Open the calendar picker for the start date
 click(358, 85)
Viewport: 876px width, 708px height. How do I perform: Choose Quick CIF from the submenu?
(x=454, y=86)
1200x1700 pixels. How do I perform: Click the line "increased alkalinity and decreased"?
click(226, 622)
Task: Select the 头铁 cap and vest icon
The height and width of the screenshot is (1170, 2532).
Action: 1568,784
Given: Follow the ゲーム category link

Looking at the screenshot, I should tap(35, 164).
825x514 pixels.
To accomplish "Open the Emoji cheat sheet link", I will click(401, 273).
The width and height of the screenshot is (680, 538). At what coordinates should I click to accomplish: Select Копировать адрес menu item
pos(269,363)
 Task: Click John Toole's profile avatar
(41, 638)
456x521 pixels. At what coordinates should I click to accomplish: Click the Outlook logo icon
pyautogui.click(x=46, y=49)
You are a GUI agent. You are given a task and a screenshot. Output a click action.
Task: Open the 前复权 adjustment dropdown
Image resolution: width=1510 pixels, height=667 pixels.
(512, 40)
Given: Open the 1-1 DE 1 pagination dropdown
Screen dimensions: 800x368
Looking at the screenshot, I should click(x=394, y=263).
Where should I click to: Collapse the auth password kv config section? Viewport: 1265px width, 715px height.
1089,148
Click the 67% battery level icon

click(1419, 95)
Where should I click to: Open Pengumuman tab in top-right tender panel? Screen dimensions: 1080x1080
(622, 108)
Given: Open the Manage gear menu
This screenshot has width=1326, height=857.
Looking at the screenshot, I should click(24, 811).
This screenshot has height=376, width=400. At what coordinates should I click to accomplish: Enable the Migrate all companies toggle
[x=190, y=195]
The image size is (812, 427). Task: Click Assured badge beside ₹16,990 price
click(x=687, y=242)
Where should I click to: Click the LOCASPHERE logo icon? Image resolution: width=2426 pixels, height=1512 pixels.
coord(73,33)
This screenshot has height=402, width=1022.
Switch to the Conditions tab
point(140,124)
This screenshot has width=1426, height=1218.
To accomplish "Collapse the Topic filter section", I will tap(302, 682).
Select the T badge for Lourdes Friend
::::
#### TRY IT
Output the records above in full, with nothing altered.

#### FINISHED EXERCISE
Open the calendar picker for the start date
 click(358, 85)
Viewport: 876px width, 708px height. How do I perform: Choose Quick CIF from the submenu?
(x=454, y=86)
1200x1700 pixels. How do I perform: Click the line "increased alkalinity and decreased"?
click(226, 622)
Task: Select the 头铁 cap and vest icon
The height and width of the screenshot is (1170, 2532).
Action: 1568,784
Given: Follow the ゲーム category link

Looking at the screenshot, I should tap(35, 164).
825x514 pixels.
To accomplish "Open the Emoji cheat sheet link", I will click(401, 273).
The width and height of the screenshot is (680, 538). At what coordinates should I click to accomplish: Select Копировать адрес menu item
pos(269,363)
 Task: Click John Toole's profile avatar
(41, 638)
456x521 pixels. At what coordinates should I click to accomplish: Click the Outlook logo icon
pyautogui.click(x=46, y=49)
You are a GUI agent. You are given a task and a screenshot. Output a click action.
Task: Open the 前复权 adjustment dropdown
Image resolution: width=1510 pixels, height=667 pixels.
(512, 40)
Given: Open the 1-1 DE 1 pagination dropdown
Screen dimensions: 800x368
Looking at the screenshot, I should click(x=394, y=263).
Where should I click to: Collapse the auth password kv config section? Viewport: 1265px width, 715px height.
1089,148
Click the 67% battery level icon

click(1419, 95)
Where should I click to: Open Pengumuman tab in top-right tender panel? Screen dimensions: 1080x1080
(622, 108)
Given: Open the Manage gear menu
This screenshot has width=1326, height=857.
Looking at the screenshot, I should click(24, 811).
This screenshot has height=376, width=400. At what coordinates should I click to accomplish: Enable the Migrate all companies toggle
[x=190, y=195]
The image size is (812, 427). Task: Click Assured badge beside ₹16,990 price
click(x=687, y=242)
Where should I click to: Click the LOCASPHERE logo icon? Image resolution: width=2426 pixels, height=1512 pixels.
coord(73,33)
This screenshot has height=402, width=1022.
Switch to the Conditions tab
point(140,124)
This screenshot has width=1426, height=1218.
To accomplish "Collapse the Topic filter section", I will tap(302, 682).
Select the T badge for Lourdes Friend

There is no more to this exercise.